D'Arcy Thompson Zoology Museum
- Established: 1880s
- Location: University of Dundee, Carnelley Building, Park Place, Dundee DD1 4HN, Scotland
- Type: University museum, zoology collection
- Website: www.dundee.ac.uk

= D'Arcy Thompson Zoology Museum =

The D'Arcy Thompson Zoology Museum is a museum of zoology at the University of Dundee in Scotland.

The museum is named after the Scottish biologist and mathematician D'Arcy Thompson (1860–1948), who founded it in the 1880s. Thompson began acquiring specimens for a museum immediately on taking up the post of Professor of Biology at what was then University College, Dundee in 1885. An extension to his department in 1893 allowed the creation of a purpose-built museum, which grew to become one of the largest museums of its kind in Britain at the time.

The original museum building was demolished along with its neighbours in 1956–57 to make way for the Tower Building, and much of Thompson's original collection was dispersed. The remaining material was kept in storage for many years before new museum displays were created in the Biological Sciences Institute in the 1980s. This building was itself later demolished, and in 2007 a new museum was created in the Carnelley Building, formally named the D’Arcy Thompson Zoology Museum after its founder.

The museum has a collection of birds, fish, insects, mammals, and reptiles from around the world, together with many of D'Arcy Thompson's original models and teaching aids, including Glass Sea Creatures by Leopold and Rudolf Blaschka and model and fluid preparations by Vaclav Fric. Many of the specimens and models relate to Thompson's interest in mathematical biology, which led to his celebrated book On Growth and Form.

The museum has 27 specimens from the voyage of of 1872–1876 and material from several other notable expeditions including the Dundee Antarctic Expedition of 1892–3, the Ingolf Expedition of 1895–6, the Nimrod Expedition of 1907-9 and the Discovery Investigations of the 1930s.

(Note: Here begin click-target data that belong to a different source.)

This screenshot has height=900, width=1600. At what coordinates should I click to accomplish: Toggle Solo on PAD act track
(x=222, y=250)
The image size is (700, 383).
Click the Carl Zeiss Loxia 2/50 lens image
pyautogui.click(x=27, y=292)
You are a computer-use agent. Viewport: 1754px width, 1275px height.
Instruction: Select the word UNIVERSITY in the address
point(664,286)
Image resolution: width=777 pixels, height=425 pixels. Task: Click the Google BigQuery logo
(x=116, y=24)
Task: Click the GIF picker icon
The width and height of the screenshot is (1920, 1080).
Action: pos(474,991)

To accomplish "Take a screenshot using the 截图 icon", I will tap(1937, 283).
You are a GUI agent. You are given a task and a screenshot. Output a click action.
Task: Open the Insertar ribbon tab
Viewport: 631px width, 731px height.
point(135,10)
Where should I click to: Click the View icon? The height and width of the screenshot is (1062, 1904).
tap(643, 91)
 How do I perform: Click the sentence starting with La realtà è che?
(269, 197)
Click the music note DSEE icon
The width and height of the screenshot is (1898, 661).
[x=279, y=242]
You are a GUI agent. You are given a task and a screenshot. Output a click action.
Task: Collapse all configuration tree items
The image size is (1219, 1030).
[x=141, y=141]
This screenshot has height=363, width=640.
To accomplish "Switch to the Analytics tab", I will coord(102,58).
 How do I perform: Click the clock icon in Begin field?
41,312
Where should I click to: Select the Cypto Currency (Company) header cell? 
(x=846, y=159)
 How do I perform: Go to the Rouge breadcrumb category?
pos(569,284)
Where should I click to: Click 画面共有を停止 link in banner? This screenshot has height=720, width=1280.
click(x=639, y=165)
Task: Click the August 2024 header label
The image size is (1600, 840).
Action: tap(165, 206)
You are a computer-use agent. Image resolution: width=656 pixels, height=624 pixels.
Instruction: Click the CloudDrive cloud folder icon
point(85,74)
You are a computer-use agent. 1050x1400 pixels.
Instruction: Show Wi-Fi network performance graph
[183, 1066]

There are also specimens of various extinct species including Huia and Thylacine.

The museum also has an art collection inspired by the work of D'Arcy Thompson including his 1917 book On Growth and Form, part of which was funded by the UK Art Fund. It includes works by Henry Moore, Victor Pasmore, Wilhelmina Barns-Graham, William Turnbull and Salvador Dalí, an original catalogue from Richard Hamilton’s. Growth and Form exhibition (1951) and digital art of cellular forms by Andy Lomas.